Saturday, December 5, 2009

The Roman Republican Constitution: Some Lessons

In the beginning, Rome was ruled by kings. According to the account passed down to us from her historians, Rome expelled her last king in 509, after his son raped the wife of a leading Senator. The coup leaders immediately set up a new system of government, which they called the Republic, the res publica (literally, “the public thing”).

The break with the past was momentous. At the beginning of Book II of his history of Rome, which is the part of the narrative immediately following the expulsion of the king, Livy announces that “the new liberty enjoyed by the Roman people, their achievements in peace and war, annual magistracies, and laws superior in authority to men [my italics] will henceforth be my theme.” As far as he was concerned, the end of the monarchy represented the beginning of the rule of law.

The new political order was so different, and so much more ingenious than the old one, that I am inclined to think that there must be much more to the story than we have received from the Roman historians. Such a constitution does not spring up so quickly, without considerable forethought or precedent.

Imperium

It was not a complete break with the past. There were certain respects in which the original Roman Republicans built on what they already had. One of these was the notion of imperium. The word is often translated as “command”, and imperator, which has been received into English as “emperor”, originally meant something like “commander”. For the Romans, imperium meant something like the right not only to command others, but also the right to subject them to treatment not normally permitted by one citizen against another, up to and including putting them to death. Its origins were likely military: the right to put citizens to death originated in the right to dispose of the lives of troops in battle.

Under the old monarchy, only the king possessed imperium, which could devolve to military commanders in the camp if the king happened not to be leading the army himself. The king’s imperium was symbolized by the fasces, a long-handled axe surrounded by a bundle of rods (pictured). The rods represented the king’s power to inflict corporal punishment, and the axe represented his power to inflict capital punishment. It is from the fasces that we get the term “fascism”. Fasces were carried around by attendants of the king, called lictors.

However, what modern fascists have underemphasized was that there was another aspect to the symbolism of the fasces: the bundle of rods also represented the Senate and people of Rome (senatus populusque Romanus, abbreviated SPQR), by whose authority and in whose interests the ultimate power symbolized by the axe was supposed to be wielded. The rods had the physical effect of strengthening the axe’s handle, just as the authority (auctoritas) of the king was made more powerful when he acted with the support of the people. It was in part because the king lost sight of this source of his power and legitimacy that he was expelled.

Dividing the Imperium: Collegiality

While the Romans had gotten rid of their kings, they kept the notion of imperium, along with its symbolic manifestation in the fasces. But because experience had taught them that imperium could be dangerous when concentrated in the hands of one man, they split this power, originally between two elected men, the highest magistrates of the new Republic, the consuls. Later, they added a pair of magistrates below the consuls, the praetors. These also wielded the imperium, because of their function as administrators of the Roman legal system, and because they carried out the functions of the consuls while the latter were away from the city or otherwise incapacitated. It was hoped that this collegial method of dividing the imperium between pairs of magistrates would provide a check on its abuse.

▸ **Given material**

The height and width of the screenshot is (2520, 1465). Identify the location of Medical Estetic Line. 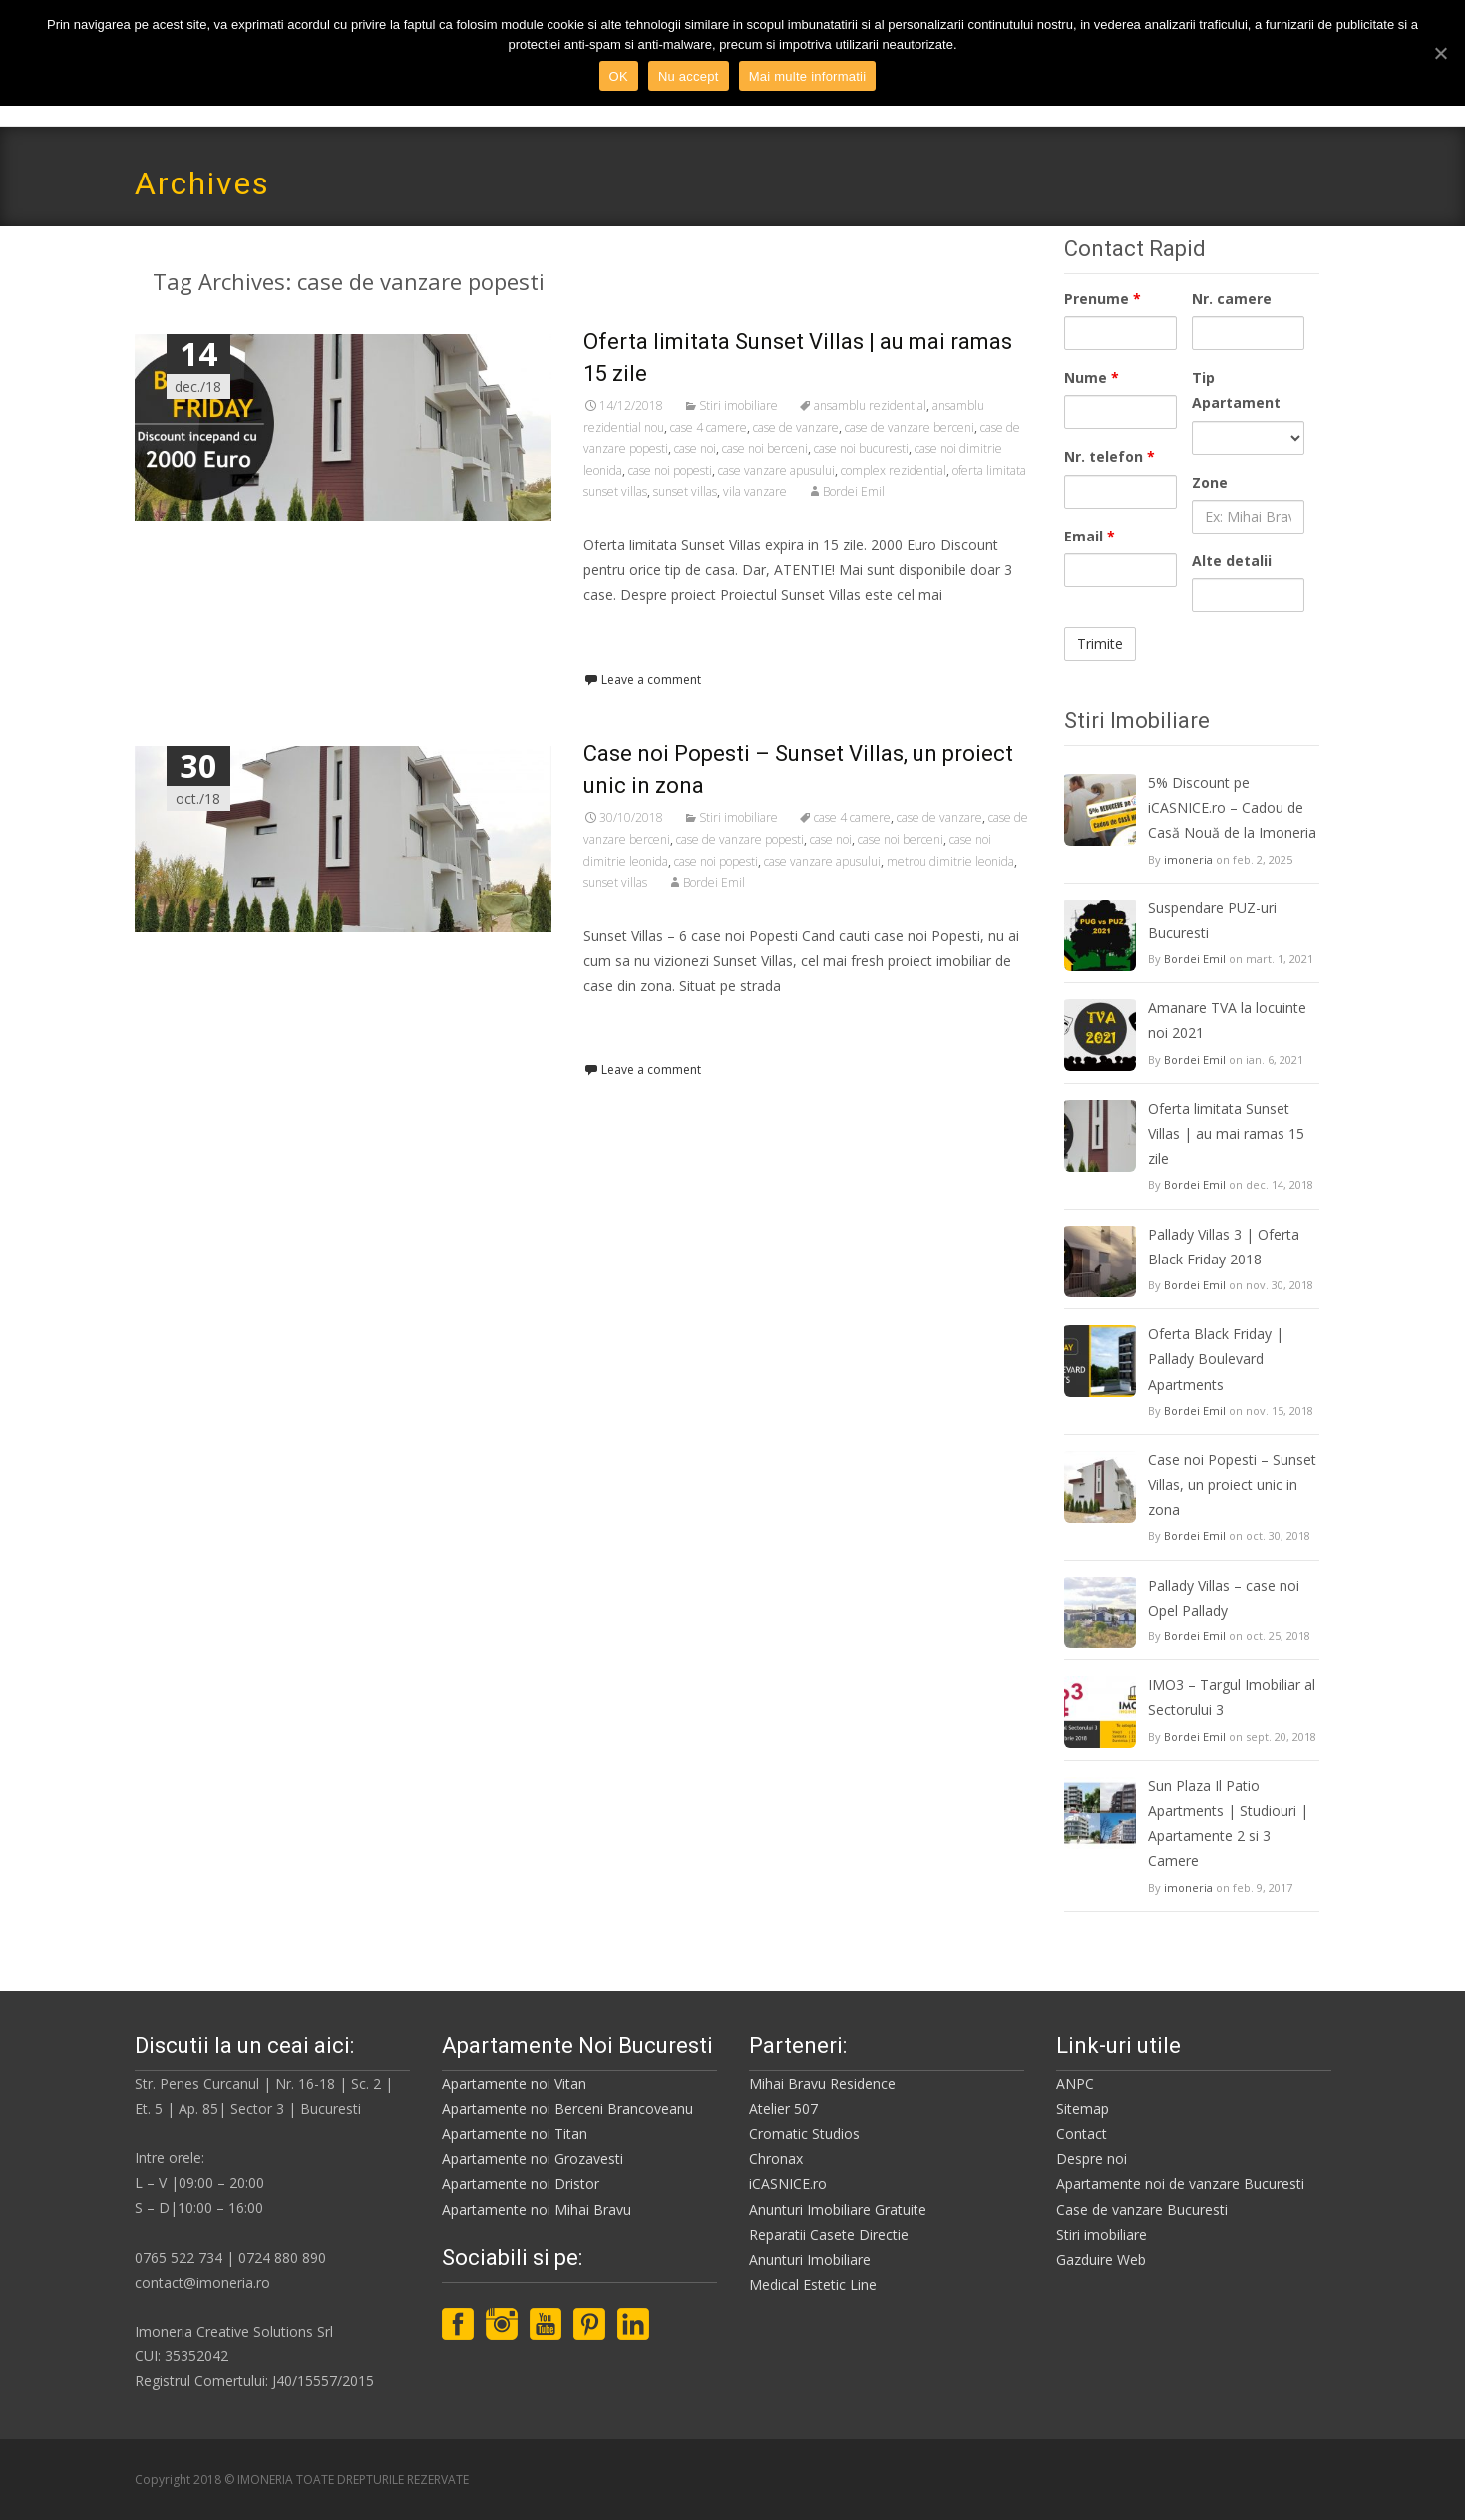
(813, 2284).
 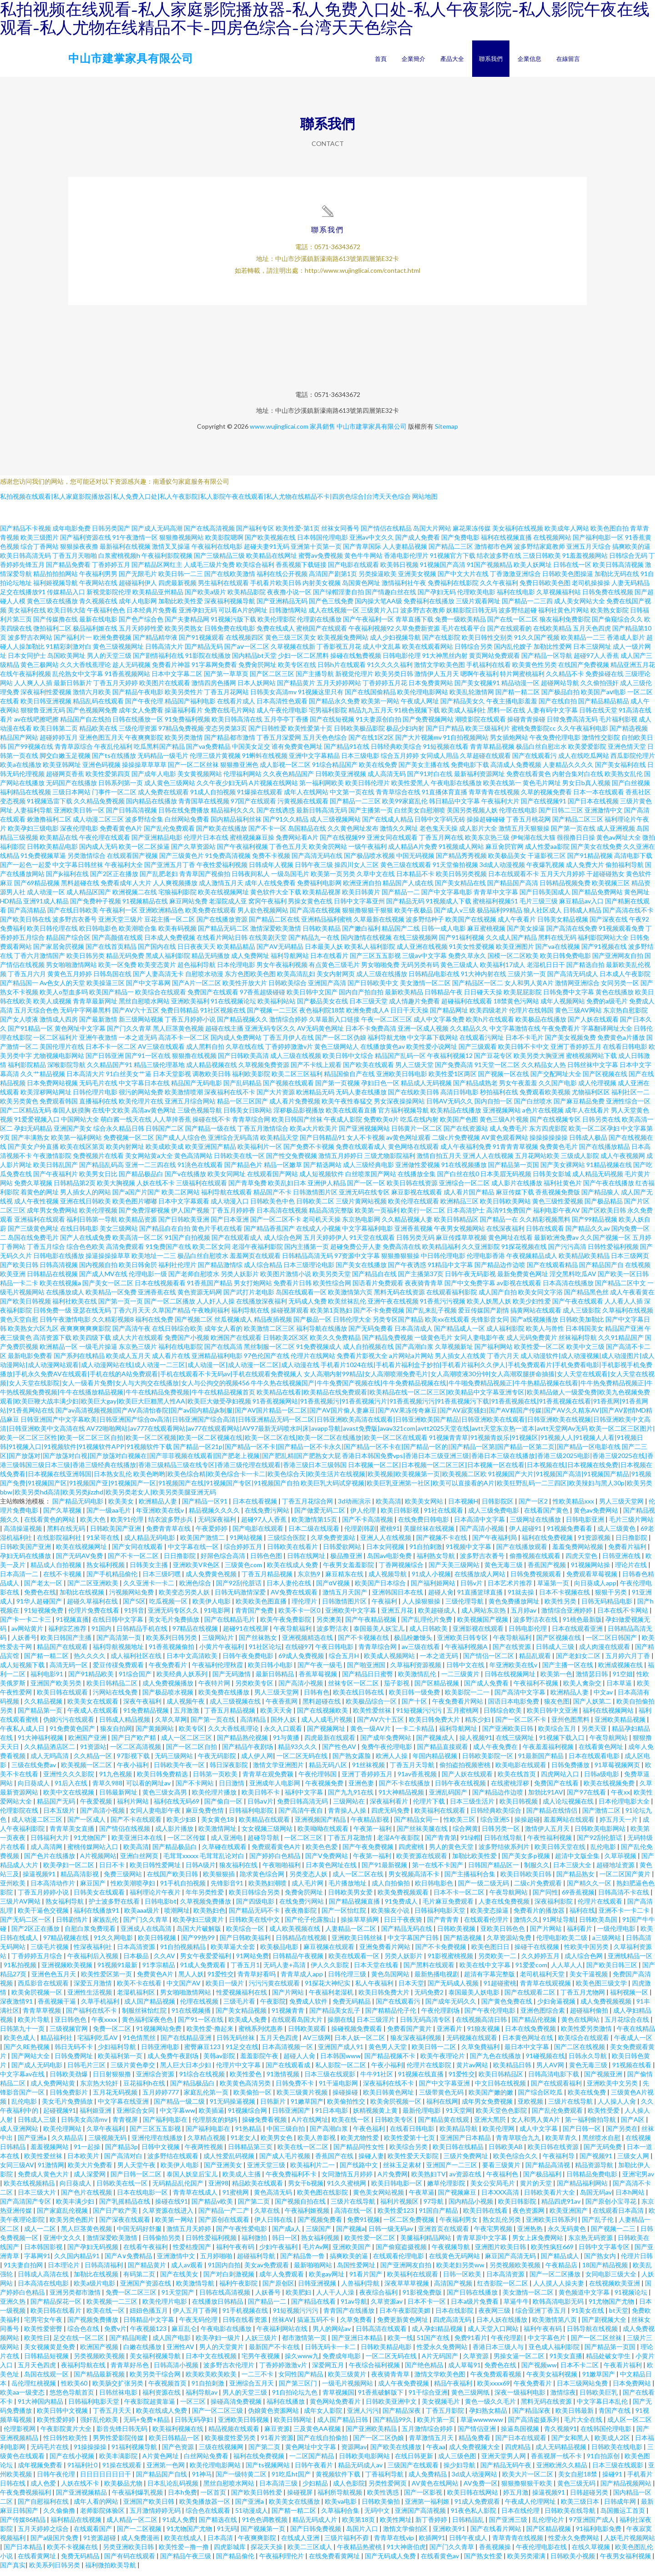 I want to click on 欧美尤物性爱, so click(x=360, y=2144).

▸ **Objectives**
A - According to the Roman Republic text, what did the word imperator originally mean?
B - Please rewrite the Roman Republic text between "It was not a" and "troops in battle.", inclusive, changing "military" to "martial".

▸ **Results in order**
A - Something like "commander."

B -
It was not a complete break with the past. There were certain respects in which the original Roman Republicans built on what they already had. One of these was the notion of imperium. The word is often translated as “command”, and imperator, which has been received into English as “emperor”, originally meant something like “commander”. For the Romans, imperium meant something like the right not only to command others, but also the right to subject them to treatment not normally permitted by one citizen against another, up to and including putting them to death. Its origins were likely martial: the right to put citizens to death originated in the right to dispose of the lives of troops in battle.